Transcribe each line below verbatim; pictures excluded.

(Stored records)
______________________________
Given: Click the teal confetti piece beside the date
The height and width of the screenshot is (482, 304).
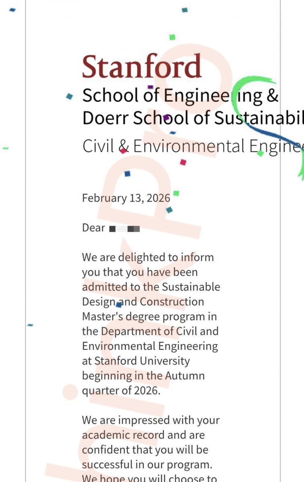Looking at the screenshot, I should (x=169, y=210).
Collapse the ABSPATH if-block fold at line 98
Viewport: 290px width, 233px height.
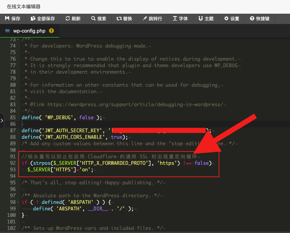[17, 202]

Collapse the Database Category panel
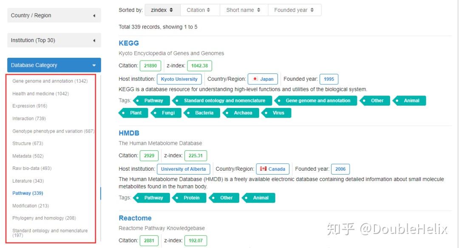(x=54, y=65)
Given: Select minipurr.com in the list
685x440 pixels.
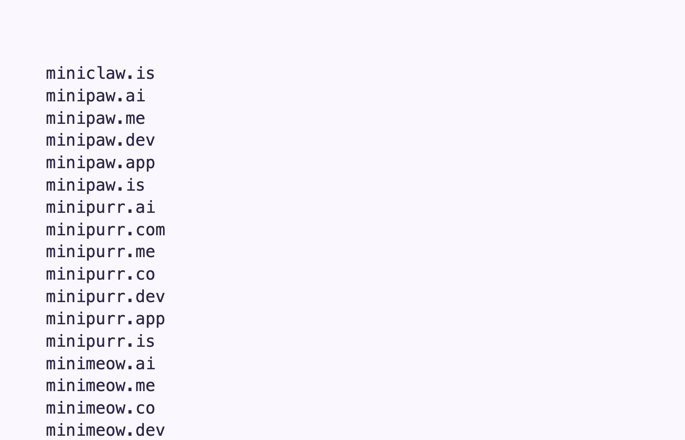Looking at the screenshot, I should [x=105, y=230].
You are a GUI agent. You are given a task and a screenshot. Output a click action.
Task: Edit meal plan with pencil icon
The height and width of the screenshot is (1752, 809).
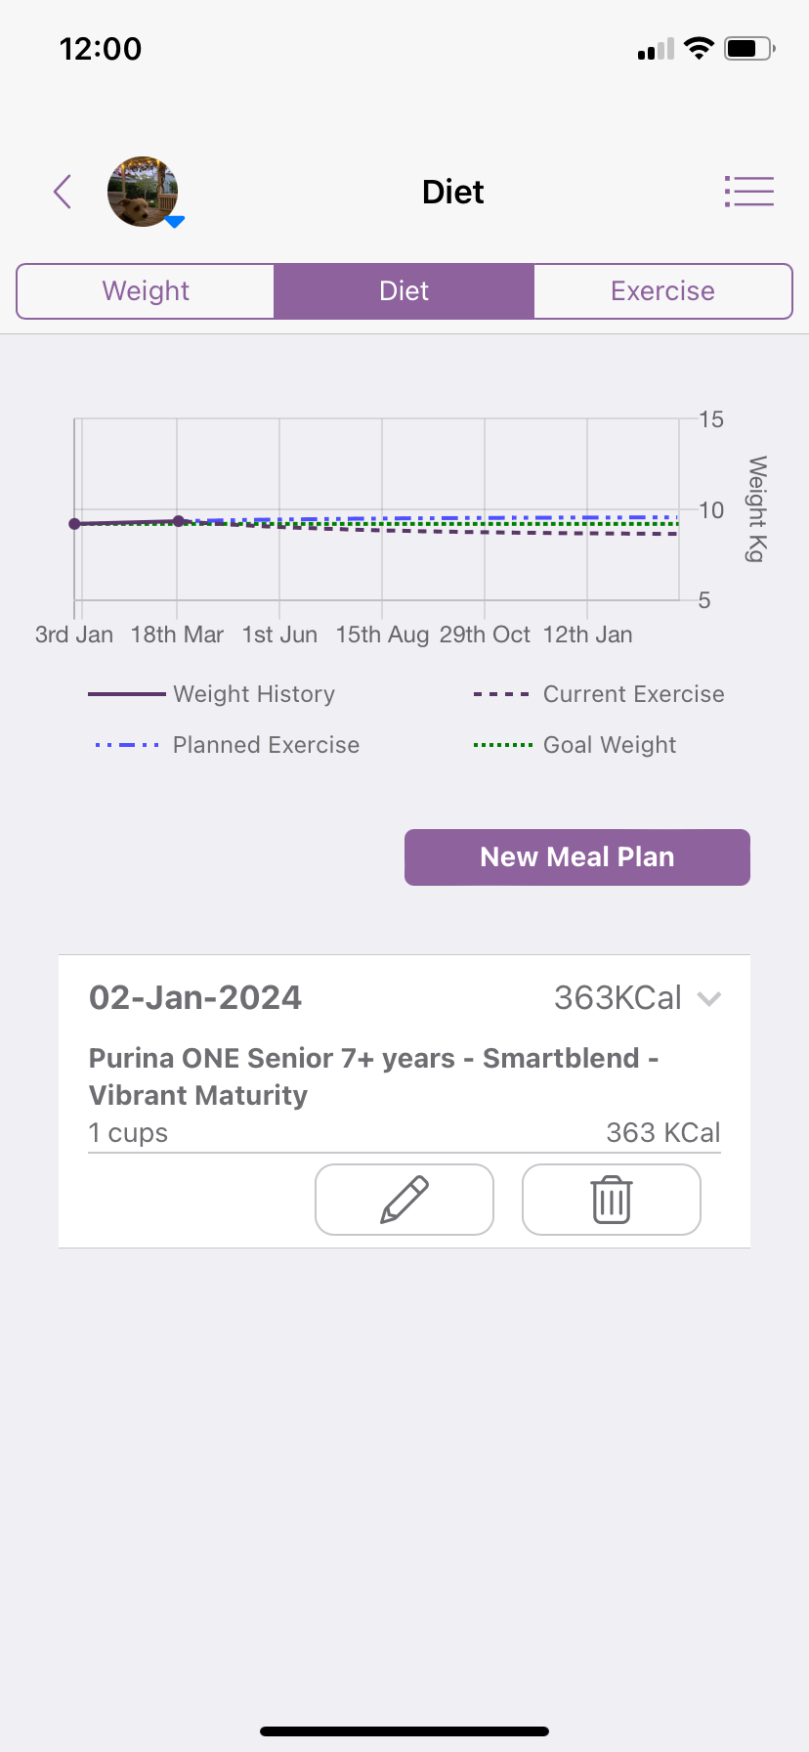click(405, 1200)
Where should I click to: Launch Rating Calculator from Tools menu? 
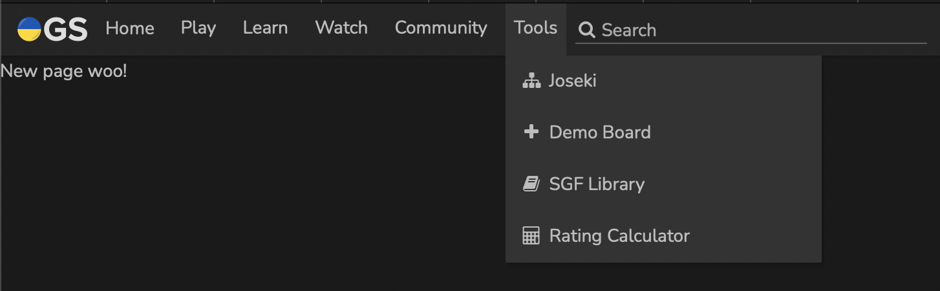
______________________________
- **Task answer**
Given: Click the teal confetti piece beside the date
The height and width of the screenshot is (482, 304).
Looking at the screenshot, I should (x=169, y=210).
Collapse the ABSPATH if-block fold at line 98
Viewport: 290px width, 233px height.
[17, 202]

Collapse the Database Category panel
(x=54, y=65)
Given: Select minipurr.com in the list
685x440 pixels.
Looking at the screenshot, I should [x=105, y=230].
You are a GUI agent. You are given a task and a screenshot. Output a click action.
Task: Edit meal plan with pencil icon
The height and width of the screenshot is (1752, 809).
click(405, 1200)
Where should I click to: Launch Rating Calculator from Tools menu? 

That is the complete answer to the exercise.